1月19日のサンフランシスコで光ったプロの技って?

 ANAのパイロットによると、1月19日にNH8便が着陸を実施したサンフランシスコ空港「1R」滑走路の長さは2637m。ただし、着陸する側の滑走路末端が内側に入り込んでおり、着陸に使える長さは2466mで、同便の運航機種となった777-300ER型機などが発着する滑走路としては、短い範囲に入るといいます。

 また、この「1R」滑走路では、ILS(計器着陸装置)やRNAV(広域航法)といった着陸をアシストする設備が設定されておらず、パイロットの目視によって滑走路まで任意のルートを飛ぶ方式「ビジュアルアプローチ(Visual Approach)」を用いるといいます。実際には、途中まで「28L」「28R」からILSによる誘導を受けたのち、空港に近づいたところで「ビジュアルアプローチ」に切り替えることが多いとのこと。したがって、1Rに対しては東方面から滑走路に対して直角に入っていくルート「ベースエントリー(Base Entry)」がここでは使われたそうです。またこの滑走路では「PAPI」と呼ばれる降下角の高低を表示する装置が備わっていないこともポイントといいます。

 そして、その飛行コースも、パイロットの“プロの技”が光ります。

「この着陸のポイントは、滑走路の手前が緩やかにせり上がる丘陵地帯になっていることです。この丘は、滑走路末端から約2マイル(約3.7km)のところでは標高500ft(約150m)程度で、このことで着陸直前の最後の直線『ファイナル』を長く取ることができません。必然的に、先述の「ベースエントリー」に入ったあと、さらに滑走路に近づいたところで90度旋回し着陸することになります。丘陵地帯上空を旋回して着陸することになるため、高度を下げ過ぎてしまうと地上との距離が近くなるので、適切な高さのコントロールが必要になります」(ANAのパイロット)

 ちなみに、万が一にも、必要以上に高度を下げ過ぎてしまった場合は、対地接近警報装置が鳴りパイロットに注意喚起がなされるため、こういった着陸でも高い安全性は確保されているそうです。

レア着陸にもしっかり準備 飛ぶ前や飛んだあとの裏側

 こういった機会が少ないながらも、高いテクニックが必要なサンフランシスコ国際空港「1R」滑走路への着陸ですが、どのような準備をしているのでしょうか。

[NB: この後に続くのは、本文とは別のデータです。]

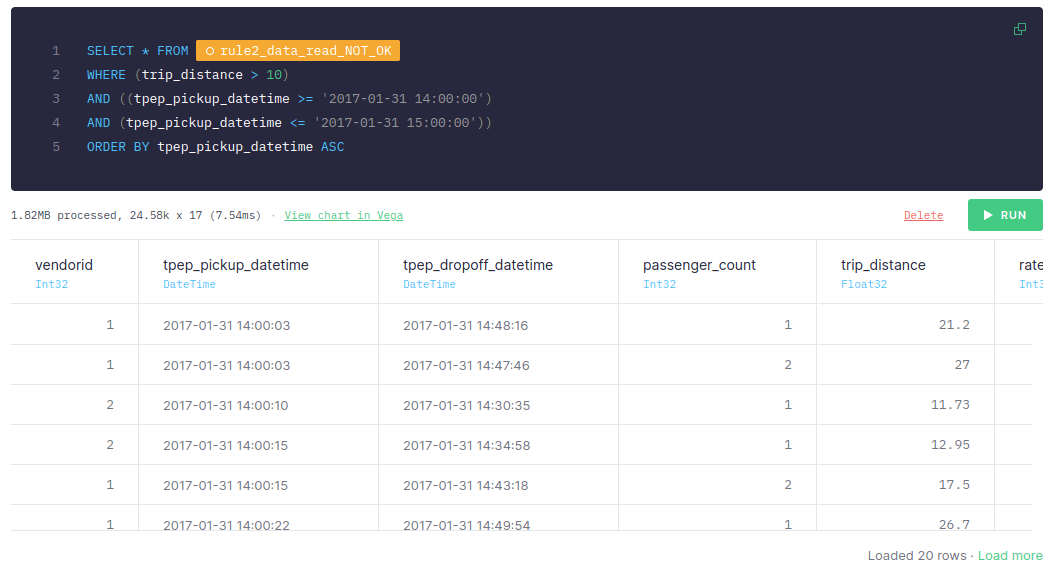Image resolution: width=1059 pixels, height=574 pixels.
Task: Click the rule2_data_read_NOT_OK source tag
Action: click(298, 51)
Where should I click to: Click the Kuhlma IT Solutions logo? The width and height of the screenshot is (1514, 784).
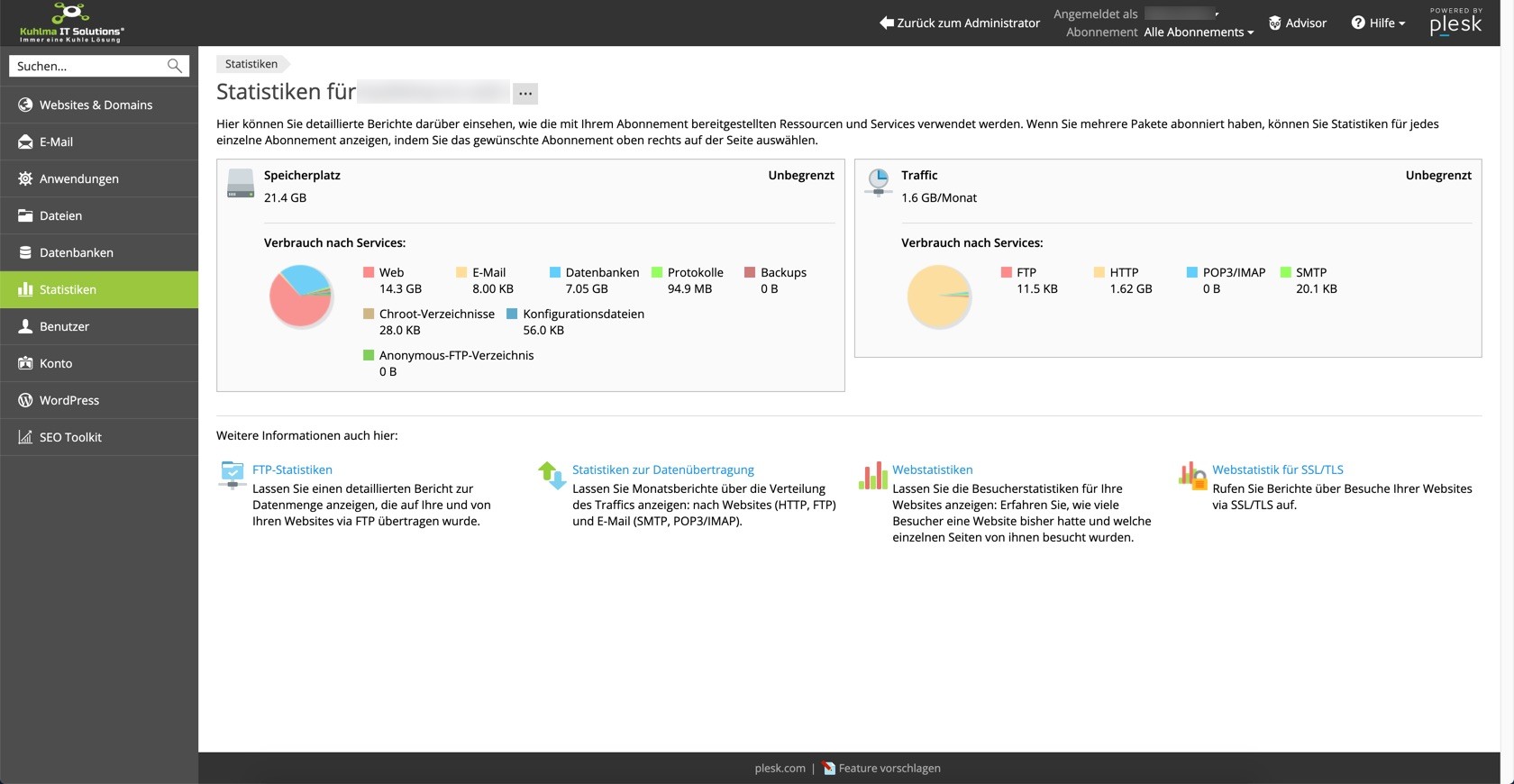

「ANAのボーイング777型機のパイロットは、シミュレーターでこのルートの操縦を何度か練習します。サンフランシスコ空港は、特別なルールが決められた進入方式について訓練を受けることがFAA(アメリカ連邦航空局)より求められているのですが、それにはシミュレーター訓練も含まれます。その訓練の合間や日常の訓練で、ボーイング777型機のパイロットはほぼ全員、1Rへの着陸を練習したことがあるといえるでしょう。また練習の際には、過去、実際に着陸したパイロットの経験などをもとに、雛形となる飛び方が社内のマニュアルで紹介され、これを参考にします」(ANAのパイロット)

 また、機長としてサンフランシスコ路線を乗務するにあたっては、口述審査を受けることが必須で、そのなかでは「1R」滑走路への着陸の方法についての知識の確認も実施するのだとか。

 ちなみに、「1R」滑走路に着陸するような強い北寄りの風が吹いている状況では、折り返し便の離陸も通常と異なることもあるとも。日本行きの大型機の離陸は長い滑走路である東西方向の「28L」「28R」、もしくはそれらの滑走路の反対側の「10L」「10R」を使うことが一般的ですが、「1R」を着陸に使うときには、離陸でも「1L」「1R」を使うことが多いそうです。

 ANAがサンフランシスコ線に投入しているボーイング777-300ERの場合、ある程度の貨物や重量があると、滑走路「1R」では滑走路の長さが十分ではないこともあるようです。そのため、ANAの出発便では、場合によっては交差する「28L」「28R」、もしくは「10L」「10R」の離陸を管制官に要求することもあるようですが、そうなると他機との絡みから、やむを得ず1時間程度余計に離陸を待たされる……といった、ある意味アメリカらしいエピソードもあるといいます。